Un coup de feu et nous assisterons à l'un des premiers
films en flashback de l'histoire.
Film de studio à l'empreinte inimitable, ce chef-d'oeuvre
poético-dramatique jouit d'une qualité visuelle
incomparable et d'un cadre unique. Entre les petites maisons
pavillonnaires d'alors, décors évoquant une France
ouvrière, et cet imposant immeuble qui se dresse, telle
la scène du drame qui se joue : une scène de crime,
un spectacle mortuaire où tout parait joué d'avance,
où l'on semble attendre cette dernière séquence-titre,
quand le réveil résonnera tragiquement dans un
rayon de soleil annonçant la mort...
Filmé dans un noir et blanc feutré, agrémenté
de plans léchés, de magnifiques jeux de lumière
et, surtout, de miroir, ces derniers représentant l'introspection,
ce regard qui témoigne froidement et sans bruit de sa
propre et inéluctable existence, de ses choix inconsidérés
; miroir qui finira par être brisé comme s'il pouvait
constituer à lui seul un témoin, le reflet d'un
passé douloureux. A cela s'ajoute une caméra qui
colle au plus près de ses pauvres protagonistes, avec
cette lecture des scènes que d'aucun considèrerons
-moi le premier !- comme étant exceptionnelle, renversante
parfois, dirigé par celui qui reste l'un de nos plus
importants cinéastes.
François n'est ni plus ni moins que le héros de
notre quotidien, nous touchant ainsi au plus profond, se tuant
littéralement au travail, enfant de l'assistance publique
que la découverte de l'amour entraînera dans une
spirale criminelle, des choix passionnels. Un Monsieur tout
le monde qui a commis l'irréparable et attend son châtiment
en se remémorant, comme pour soulager sa conscience ou
trouver une faille à son récit. Nous donner simplement
son témoignage..
Le jour se lève est une oeuvre qui évoque
le destin à travers cette histoire d'amour originale,
complexe et définitivement torturée, à
la tournure renversante, histoire d'amour fou et de cette jalousie
inhérente à l'homme ; entre rires et larmes, amour
et rage, passion et déraison. Le tout appuyé par
les dialogues cultissimes de J. Prévert ("C'est
pas très grand, mais c'est tout petit quand même",
"C'est fini le tandem, je reprends mes pédales"...etc).
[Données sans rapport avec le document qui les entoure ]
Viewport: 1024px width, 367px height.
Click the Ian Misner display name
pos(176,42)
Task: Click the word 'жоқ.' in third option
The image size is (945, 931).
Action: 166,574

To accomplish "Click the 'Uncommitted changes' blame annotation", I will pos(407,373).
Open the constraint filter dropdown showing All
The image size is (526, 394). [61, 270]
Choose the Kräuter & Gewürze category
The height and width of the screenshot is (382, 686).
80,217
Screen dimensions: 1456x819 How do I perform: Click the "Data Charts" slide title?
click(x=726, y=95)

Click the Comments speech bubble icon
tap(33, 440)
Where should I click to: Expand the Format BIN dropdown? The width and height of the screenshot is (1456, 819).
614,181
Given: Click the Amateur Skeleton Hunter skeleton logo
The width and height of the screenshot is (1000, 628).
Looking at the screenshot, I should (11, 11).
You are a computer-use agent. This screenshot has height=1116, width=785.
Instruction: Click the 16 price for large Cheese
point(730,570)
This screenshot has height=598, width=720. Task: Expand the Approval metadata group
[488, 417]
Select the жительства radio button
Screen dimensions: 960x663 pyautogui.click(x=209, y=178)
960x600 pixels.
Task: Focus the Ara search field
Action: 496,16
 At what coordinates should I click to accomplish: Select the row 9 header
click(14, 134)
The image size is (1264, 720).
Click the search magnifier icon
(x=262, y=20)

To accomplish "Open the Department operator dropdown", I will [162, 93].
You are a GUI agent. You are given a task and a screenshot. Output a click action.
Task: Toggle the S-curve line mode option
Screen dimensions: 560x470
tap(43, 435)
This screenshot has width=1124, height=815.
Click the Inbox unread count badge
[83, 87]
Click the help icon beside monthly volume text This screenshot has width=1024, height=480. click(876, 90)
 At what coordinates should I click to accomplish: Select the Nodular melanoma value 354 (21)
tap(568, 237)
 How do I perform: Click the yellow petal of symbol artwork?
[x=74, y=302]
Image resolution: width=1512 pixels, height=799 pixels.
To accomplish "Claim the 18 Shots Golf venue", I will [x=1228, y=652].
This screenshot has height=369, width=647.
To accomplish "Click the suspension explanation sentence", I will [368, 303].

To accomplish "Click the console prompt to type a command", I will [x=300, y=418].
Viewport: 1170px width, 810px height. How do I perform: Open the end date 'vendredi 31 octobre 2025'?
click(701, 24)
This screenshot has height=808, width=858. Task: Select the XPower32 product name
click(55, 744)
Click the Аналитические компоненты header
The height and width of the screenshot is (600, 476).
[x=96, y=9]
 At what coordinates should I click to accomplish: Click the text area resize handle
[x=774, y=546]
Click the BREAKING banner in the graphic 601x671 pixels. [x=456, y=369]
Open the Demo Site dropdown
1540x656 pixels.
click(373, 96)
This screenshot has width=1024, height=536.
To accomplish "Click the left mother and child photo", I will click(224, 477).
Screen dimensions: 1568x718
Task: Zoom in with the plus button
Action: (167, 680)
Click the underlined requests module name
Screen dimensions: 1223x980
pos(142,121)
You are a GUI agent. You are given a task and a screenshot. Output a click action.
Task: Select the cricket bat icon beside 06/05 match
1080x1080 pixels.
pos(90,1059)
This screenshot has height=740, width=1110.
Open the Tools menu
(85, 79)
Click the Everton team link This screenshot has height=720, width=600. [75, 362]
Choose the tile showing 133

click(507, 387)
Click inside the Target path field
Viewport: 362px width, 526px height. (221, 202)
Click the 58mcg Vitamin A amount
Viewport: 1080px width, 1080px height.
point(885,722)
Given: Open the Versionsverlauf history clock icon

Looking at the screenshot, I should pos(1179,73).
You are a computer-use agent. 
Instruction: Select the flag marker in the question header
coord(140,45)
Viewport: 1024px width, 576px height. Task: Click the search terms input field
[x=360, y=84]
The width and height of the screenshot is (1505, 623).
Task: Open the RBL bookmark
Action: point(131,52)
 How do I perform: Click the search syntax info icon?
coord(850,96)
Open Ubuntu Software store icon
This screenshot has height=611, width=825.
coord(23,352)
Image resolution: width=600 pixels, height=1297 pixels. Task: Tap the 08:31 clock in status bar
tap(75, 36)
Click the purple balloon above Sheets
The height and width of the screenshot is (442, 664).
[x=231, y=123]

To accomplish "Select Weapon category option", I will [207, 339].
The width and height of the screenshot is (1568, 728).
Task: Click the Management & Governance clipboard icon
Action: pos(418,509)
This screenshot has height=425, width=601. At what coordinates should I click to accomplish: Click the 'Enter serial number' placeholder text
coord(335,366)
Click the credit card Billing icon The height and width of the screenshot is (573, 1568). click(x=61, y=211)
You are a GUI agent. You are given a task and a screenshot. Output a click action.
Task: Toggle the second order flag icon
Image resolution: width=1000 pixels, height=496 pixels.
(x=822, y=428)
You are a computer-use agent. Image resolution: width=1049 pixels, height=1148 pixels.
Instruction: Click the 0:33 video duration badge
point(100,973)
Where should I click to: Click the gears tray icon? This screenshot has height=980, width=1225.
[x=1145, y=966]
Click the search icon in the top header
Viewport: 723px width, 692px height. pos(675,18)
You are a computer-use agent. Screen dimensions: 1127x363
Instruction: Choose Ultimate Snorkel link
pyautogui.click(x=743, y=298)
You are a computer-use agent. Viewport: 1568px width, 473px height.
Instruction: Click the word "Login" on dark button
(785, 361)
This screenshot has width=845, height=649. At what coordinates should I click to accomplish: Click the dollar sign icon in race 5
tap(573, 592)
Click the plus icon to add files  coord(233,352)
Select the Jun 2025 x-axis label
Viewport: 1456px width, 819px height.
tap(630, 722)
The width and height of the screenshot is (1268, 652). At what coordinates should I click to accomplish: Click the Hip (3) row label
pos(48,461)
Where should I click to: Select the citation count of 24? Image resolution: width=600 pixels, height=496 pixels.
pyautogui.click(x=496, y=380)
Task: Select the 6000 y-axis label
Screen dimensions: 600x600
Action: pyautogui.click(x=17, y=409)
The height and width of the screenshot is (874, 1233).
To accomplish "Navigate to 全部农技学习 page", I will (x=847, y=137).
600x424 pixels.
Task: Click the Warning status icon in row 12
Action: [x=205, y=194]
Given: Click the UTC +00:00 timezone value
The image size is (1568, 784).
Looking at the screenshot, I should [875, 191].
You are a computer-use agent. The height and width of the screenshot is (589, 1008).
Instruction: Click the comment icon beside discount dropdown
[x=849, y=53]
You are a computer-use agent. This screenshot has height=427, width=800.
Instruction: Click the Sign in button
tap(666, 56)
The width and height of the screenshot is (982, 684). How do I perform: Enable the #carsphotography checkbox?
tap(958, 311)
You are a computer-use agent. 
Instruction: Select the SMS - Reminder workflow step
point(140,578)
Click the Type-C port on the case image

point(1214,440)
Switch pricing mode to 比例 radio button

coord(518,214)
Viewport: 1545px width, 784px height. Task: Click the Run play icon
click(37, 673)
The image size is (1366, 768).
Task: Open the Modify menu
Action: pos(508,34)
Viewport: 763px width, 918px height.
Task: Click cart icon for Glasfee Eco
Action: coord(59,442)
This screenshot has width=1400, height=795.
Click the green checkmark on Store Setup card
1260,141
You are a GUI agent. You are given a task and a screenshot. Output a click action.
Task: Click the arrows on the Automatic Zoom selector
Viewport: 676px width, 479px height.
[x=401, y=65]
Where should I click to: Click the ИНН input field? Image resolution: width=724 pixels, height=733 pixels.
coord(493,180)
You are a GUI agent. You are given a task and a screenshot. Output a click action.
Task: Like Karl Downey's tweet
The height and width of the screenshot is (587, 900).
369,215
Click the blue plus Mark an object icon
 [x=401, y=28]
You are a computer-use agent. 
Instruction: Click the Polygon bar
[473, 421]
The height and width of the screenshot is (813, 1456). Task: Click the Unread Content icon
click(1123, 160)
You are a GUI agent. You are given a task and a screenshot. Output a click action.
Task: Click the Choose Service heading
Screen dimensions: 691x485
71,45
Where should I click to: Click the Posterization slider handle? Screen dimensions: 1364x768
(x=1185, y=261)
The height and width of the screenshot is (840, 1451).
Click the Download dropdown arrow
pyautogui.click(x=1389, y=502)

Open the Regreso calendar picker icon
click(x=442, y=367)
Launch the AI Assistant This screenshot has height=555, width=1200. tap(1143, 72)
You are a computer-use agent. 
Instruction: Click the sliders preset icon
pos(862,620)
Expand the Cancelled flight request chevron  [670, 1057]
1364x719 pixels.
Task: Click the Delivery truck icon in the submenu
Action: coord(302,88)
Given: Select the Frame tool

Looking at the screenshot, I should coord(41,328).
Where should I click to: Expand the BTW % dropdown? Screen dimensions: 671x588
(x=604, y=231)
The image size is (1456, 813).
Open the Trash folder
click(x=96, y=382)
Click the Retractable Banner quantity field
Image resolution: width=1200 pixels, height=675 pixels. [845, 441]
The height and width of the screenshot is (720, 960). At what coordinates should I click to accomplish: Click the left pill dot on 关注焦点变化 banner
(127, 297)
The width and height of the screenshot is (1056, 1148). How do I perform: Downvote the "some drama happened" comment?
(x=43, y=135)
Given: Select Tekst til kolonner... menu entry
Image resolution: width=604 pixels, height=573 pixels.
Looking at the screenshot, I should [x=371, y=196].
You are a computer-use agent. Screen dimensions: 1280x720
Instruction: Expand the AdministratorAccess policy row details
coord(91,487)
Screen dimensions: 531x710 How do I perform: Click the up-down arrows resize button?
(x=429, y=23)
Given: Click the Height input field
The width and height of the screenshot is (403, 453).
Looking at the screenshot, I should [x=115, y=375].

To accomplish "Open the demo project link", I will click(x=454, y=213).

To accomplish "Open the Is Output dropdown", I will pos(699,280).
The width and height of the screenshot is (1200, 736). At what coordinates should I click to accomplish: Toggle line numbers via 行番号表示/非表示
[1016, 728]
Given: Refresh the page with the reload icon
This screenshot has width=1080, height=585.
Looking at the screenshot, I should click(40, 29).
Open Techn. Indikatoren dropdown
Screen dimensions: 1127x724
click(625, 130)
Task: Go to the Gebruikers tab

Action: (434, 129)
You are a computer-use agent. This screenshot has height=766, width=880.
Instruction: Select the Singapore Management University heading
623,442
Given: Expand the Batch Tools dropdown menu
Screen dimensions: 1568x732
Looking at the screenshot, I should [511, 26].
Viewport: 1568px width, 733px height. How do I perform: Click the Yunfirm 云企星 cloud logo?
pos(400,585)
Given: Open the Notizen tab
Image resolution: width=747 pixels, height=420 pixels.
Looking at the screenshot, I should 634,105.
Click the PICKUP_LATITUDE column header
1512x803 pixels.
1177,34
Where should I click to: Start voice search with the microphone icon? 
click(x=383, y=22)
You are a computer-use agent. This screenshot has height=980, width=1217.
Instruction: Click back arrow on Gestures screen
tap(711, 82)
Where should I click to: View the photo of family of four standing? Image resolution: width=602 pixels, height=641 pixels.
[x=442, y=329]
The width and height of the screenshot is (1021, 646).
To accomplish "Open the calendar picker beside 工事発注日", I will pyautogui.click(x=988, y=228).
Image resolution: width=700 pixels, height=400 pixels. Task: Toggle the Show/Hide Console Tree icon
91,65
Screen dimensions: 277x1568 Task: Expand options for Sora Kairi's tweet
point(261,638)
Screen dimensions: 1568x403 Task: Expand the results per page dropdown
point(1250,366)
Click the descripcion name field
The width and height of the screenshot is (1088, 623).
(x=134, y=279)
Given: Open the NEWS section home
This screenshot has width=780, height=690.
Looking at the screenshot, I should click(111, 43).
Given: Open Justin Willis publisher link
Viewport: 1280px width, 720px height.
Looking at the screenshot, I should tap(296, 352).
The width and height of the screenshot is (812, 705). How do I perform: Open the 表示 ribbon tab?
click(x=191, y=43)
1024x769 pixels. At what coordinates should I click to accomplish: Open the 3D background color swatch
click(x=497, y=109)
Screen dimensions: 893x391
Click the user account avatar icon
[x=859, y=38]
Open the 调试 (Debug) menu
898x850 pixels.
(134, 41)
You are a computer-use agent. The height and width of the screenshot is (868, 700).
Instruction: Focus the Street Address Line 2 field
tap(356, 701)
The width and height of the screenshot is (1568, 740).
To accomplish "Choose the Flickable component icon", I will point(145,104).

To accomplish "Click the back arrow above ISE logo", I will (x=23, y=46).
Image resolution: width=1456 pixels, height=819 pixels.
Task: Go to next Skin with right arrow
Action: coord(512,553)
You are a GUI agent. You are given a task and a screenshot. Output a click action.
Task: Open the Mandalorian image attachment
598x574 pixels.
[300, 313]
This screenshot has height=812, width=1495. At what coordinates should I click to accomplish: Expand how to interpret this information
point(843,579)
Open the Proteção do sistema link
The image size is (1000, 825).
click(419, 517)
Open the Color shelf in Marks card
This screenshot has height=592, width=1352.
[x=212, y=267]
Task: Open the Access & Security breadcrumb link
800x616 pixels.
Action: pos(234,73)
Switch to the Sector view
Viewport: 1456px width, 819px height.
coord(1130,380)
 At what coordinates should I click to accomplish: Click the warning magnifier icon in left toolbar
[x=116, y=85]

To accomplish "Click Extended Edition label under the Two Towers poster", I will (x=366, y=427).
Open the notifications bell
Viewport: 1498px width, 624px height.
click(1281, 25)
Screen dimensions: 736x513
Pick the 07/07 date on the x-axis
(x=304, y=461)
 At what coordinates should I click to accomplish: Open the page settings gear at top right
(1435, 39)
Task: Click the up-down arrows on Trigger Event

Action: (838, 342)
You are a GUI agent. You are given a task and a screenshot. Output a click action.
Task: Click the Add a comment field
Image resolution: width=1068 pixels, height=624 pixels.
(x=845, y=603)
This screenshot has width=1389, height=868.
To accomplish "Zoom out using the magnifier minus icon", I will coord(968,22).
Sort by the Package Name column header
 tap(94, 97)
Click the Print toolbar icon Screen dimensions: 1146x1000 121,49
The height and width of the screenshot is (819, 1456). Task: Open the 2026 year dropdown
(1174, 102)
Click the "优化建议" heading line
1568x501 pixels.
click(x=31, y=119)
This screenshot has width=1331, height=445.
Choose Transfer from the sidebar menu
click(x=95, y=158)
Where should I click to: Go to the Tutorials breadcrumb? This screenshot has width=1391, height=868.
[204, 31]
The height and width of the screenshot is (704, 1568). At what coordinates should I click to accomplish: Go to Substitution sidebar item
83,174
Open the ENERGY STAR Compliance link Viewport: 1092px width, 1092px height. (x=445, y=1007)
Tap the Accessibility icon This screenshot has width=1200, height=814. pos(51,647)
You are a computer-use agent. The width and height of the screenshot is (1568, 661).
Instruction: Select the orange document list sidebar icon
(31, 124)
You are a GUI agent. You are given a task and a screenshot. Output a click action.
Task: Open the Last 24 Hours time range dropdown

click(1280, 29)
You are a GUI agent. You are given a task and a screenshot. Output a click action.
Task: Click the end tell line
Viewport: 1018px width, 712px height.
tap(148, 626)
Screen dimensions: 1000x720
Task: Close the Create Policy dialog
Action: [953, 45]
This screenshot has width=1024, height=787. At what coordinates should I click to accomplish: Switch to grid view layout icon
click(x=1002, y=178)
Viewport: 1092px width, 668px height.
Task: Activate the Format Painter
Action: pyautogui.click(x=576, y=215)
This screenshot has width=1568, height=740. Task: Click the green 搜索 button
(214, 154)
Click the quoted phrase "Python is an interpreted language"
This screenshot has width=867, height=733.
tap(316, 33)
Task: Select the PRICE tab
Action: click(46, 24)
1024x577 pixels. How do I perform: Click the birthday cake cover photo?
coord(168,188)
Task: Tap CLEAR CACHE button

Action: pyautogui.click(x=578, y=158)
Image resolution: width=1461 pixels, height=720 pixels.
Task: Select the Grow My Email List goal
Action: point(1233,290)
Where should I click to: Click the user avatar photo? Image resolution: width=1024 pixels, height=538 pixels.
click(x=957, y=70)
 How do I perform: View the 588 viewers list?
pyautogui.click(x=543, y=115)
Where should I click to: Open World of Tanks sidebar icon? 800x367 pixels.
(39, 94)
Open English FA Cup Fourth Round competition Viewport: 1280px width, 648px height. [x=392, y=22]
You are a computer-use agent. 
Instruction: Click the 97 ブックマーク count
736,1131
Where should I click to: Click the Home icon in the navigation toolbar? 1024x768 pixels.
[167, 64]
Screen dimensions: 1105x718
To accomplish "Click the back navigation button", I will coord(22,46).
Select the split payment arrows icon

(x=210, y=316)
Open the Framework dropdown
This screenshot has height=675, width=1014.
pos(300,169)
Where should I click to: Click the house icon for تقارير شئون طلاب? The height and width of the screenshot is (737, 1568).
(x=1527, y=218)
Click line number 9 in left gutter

Le jour se lève fait partie de ses
films que l'on emporte avec nous longtemps après la vision,
imaginant l'avenir des personnages... rêvant de ce bonheur
intouchable, improbable.
Gabin s'impose, Jacqueline Laurent est à croquer (avec
son petit d'air d'Amélie Poulain... à moins que
ce ne soit le contraire) et Jules Berry est sublimement détestable.